_EXTRACT PROVIDED_.
- - -
With hundreds of cryptocurrencies around the world, only a few manage to become as popular and big as Stellar Lumen, the native cryptocurrency of Stellar. Stellar, which is an open-source decentralized protocol for digital currency to fiat currency transfers, was released in 2014. As the number of these blockchain networks is increasing, it is getting increasingly more difficult to differentiate oneself from the others on the market. Nevertheless, Stellar manages to do so. The network has a unique concept and features that give it the appeal. In order to understand what Stellar is and how it works, it is necessary to look at the history of its development. The vision of the developers along with the technical specifications of the platform can shed light on what Stellar is.
History and background of Stellar explained
Stellar has an interesting background, as its founders have been involved with other popular blockchain projects as well. Jed McCaleb, who co-founded Stellar in 2014, is also the founder of Mt. Gox, bitcoin exchange which in 2014 handled over 70% of all bitcoin transactions and became a victim of the notorious hack. McCaleb also co-founded Ripple, one of the must successful blockchain projects. Jed McCaleb and Joyce Kim launched Stellar in 2014. The founders, along with the CEO of Stripe, Patrick Collison, established a non-profit called Stellar Development Foundation, to finance the project and care for its development. When the network was initially released as a decentralized payment network, there were 100 billion coins released with it, which were called stellars. A quarter of all stellars released during the launch were allocated to nonprofit organizations. 2% of the tokens were given to Stripe, which was the first investor in the platform. The coins were later renamed to be called Lumens or XLM.
- - -
_EXERCISE_.
Revise the stretch of the Stellar overview from "With hundreds of" through "what Stellar is.", putting "traditional money" wherever "fiat currency" appears. The lines have no part in this.

_PROVIDED DATA_.
- - -
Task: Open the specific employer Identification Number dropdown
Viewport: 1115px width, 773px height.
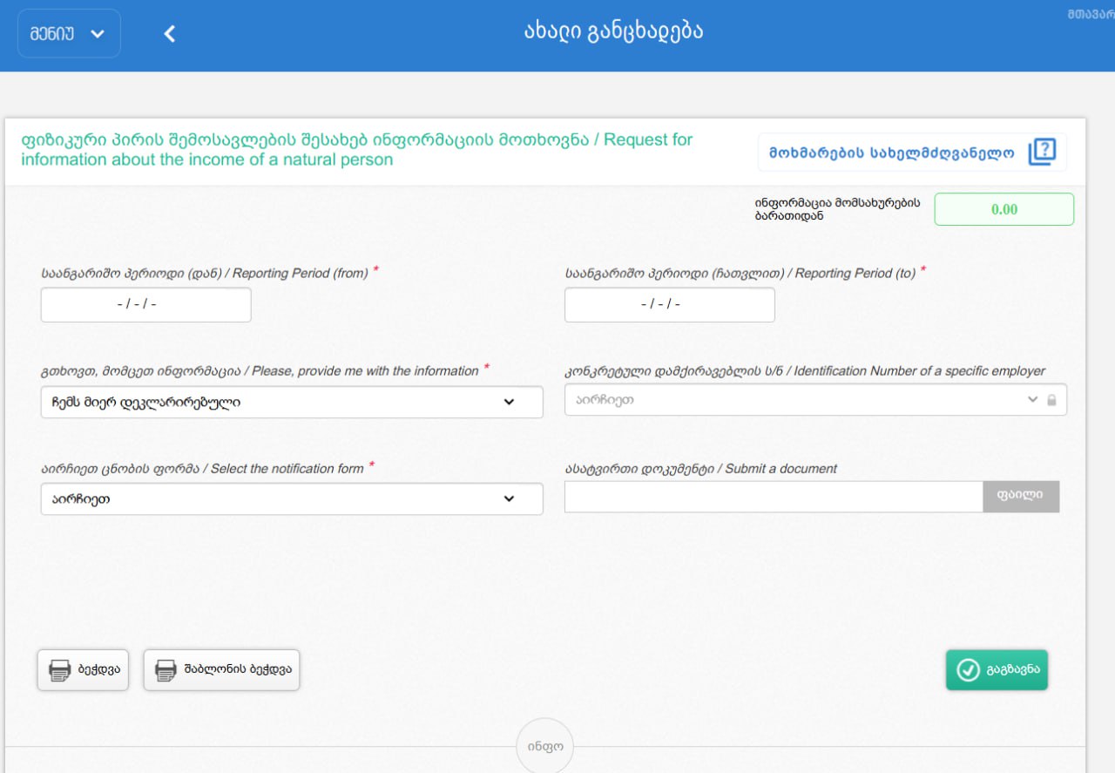Action: pos(801,399)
- - -
_EXERCISE ANSWER_.
With hundreds of cryptocurrencies around the world, only a few manage to become as popular and big as Stellar Lumen, the native cryptocurrency of Stellar. Stellar, which is an open-source decentralized protocol for digital currency to traditional money transfers, was released in 2014. As the number of these blockchain networks is increasing, it is getting increasingly more difficult to differentiate oneself from the others on the market. Nevertheless, Stellar manages to do so. The network has a unique concept and features that give it the appeal. In order to understand what Stellar is and how it works, it is necessary to look at the history of its development. The vision of the developers along with the technical specifications of the platform can shed light on what Stellar is.